This only works if you don’t need to modify the data on the fly. If so use ChunkedWriteHandler and NioChunkedFile.

Never block the EventLoop!

Thread.sleep()

CountDownLatch.await() or any other blocking operation from java.util.concurrent

Long-lived computationally intensive operations

Blocking operations that might take a while (e.g.
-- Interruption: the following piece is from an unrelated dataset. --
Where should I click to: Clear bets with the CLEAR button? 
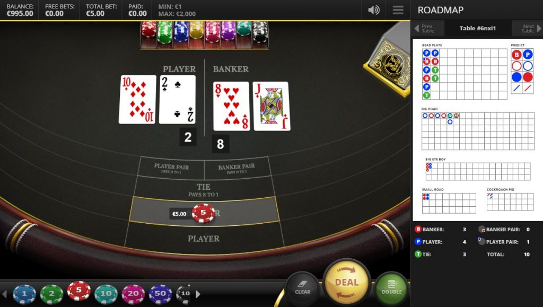[x=302, y=288]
DB query)

http://www.flickr.com/photos/za3tooor/65911648/

Re-use EventLoopGroup if you can!

Bootstrap bootstrap = new Bootstrap().group(new NioEventLoopGroup());
Bootstrap bootstrap2 = new Bootstrap().group(new NioEventLoopGroup());

Share EventLoopGroup between different Bootstraps

EventLoopGroup group = new NioEventLoopGroup();
Bootstrap bootstrap = new Bootstrap().group(group);
Bootstrap bootstrap2 = new Bootstrap().group(group);

Sharing the same EventLoopGroup allows to keep the resource usage (like Thread-usage) to a minimum.
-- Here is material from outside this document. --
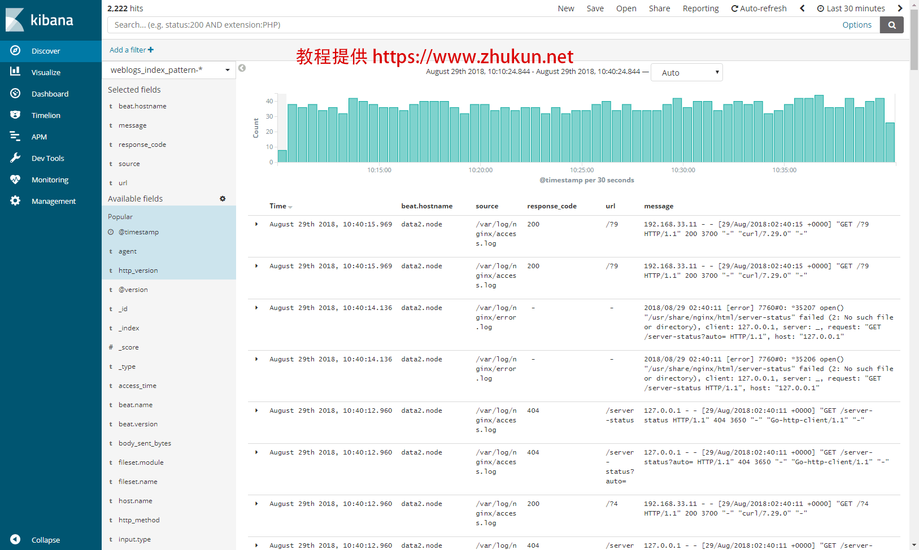Open Discover from the compass icon
The image size is (919, 550).
tap(15, 51)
Proxy like application with context-switching issue

public class ProxyHandler extends ChannelInboundHandlerAdapter {
  @Override
  public void channelActive(ChannelHandlerContext ctx) { (1)
    final Channel inboundChannel = ctx.channel();
    Bootstrap b = new Bootstrap();
    b.group(new NioEventLooopGroup()); (2)
    ...
    ChannelFuture f = b.connect(remoteHost, remotePort);
    ...
  }
}

1	Called once a new connection was accepted
2	Use a new `EventLoopGroup` instance to handle the connection to the remote peer

Don’t do this! This will tie up more resources than needed and introduce extra context-switching overhead.

Proxy like application which reduce context-switching to minimum

public class ProxyHandler extends ChannelInboundHandlerAdapter {
  @Override
  public void channelActive(ChannelHandlerContext ctx) { (1)
    final Channel inboundChannel = ctx.channel();
    Bootstrap b = new Bootstrap();
    b.group(inboundChannel.eventLoop()); (2)
    ...
    ChannelFuture f = b.connect(remoteHost, remotePort);
    ...
  }
}

1	Called once a new connection was accepted
2	Share the same `EventLoop` between both Channels. This means all IO for both connected Channels are handled by the same Thread.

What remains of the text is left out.